The popular reasons given for the conflict only partially explain its causes. Rubin and Levinger point out that “conflict over one set of issues is often confounded with, or obscured by, conflict over issues at a different level” (1995, pp.15-16) and in the case of mediators and attorneys, the most visible level of discussion is to define what is and isn’t the practice of law and who is entitled to discuss the law with people in conflict. Mediators claim that lawyers bring these lawsuits against mediators in order to protect their business interests and lawyers claim that mediators step into legal territory without legal training or ethics to guide them, leaving people with unjust or otherwise negative outcomes.

A much richer understanding of this struggle for definition is possible through the lens of identity and resource competition. The advent of mediation as a tool addressing conflicts that were previously handled by attorneys has blurred the distinctions of who is capable of addressing conflict, broadened the models for dispute resolution, and called into question the idea that adversarial approaches lead to the best outcomes for people in conflict. The success of mediation, drawing people who might otherwise have hired attorneys, is forcing attorneys to look at the assumptions about who they are, what their work accomplishes, and, in some cases, to transform.
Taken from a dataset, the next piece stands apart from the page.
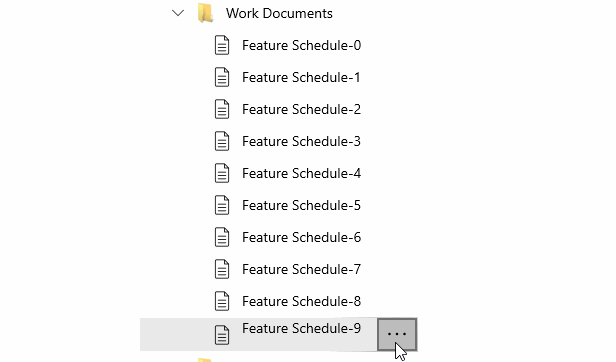This screenshot has width=616, height=362.
Task: Click the Feature Schedule-4 document icon
Action: [x=222, y=173]
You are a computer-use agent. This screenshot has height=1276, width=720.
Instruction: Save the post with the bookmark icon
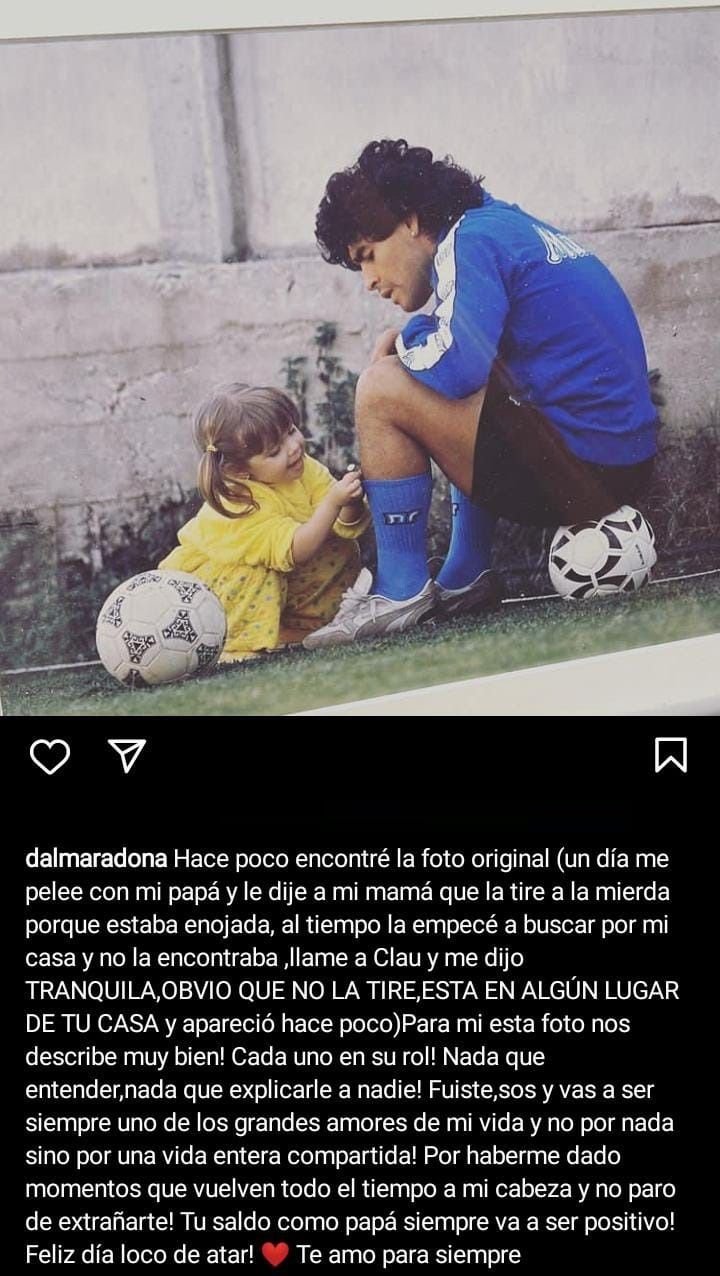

On the other hand, mediators form a new profession with many different ideas, styles, practices and ethical codes. Under threat of lawsuits from the legal profession, mediators keep silent about how they discuss legal issues with clients, what forms best practices, and what distinguishes a cooperative approach to the law rather than a competitive one.

The tendency of identity conflict to escalate and define who is “in,” who is “out,” and therefore who is in an advantaged position with respect to resources hampers the development of both professions and keeps the focus away from the kinds of questions and research that would allow both professions to advance.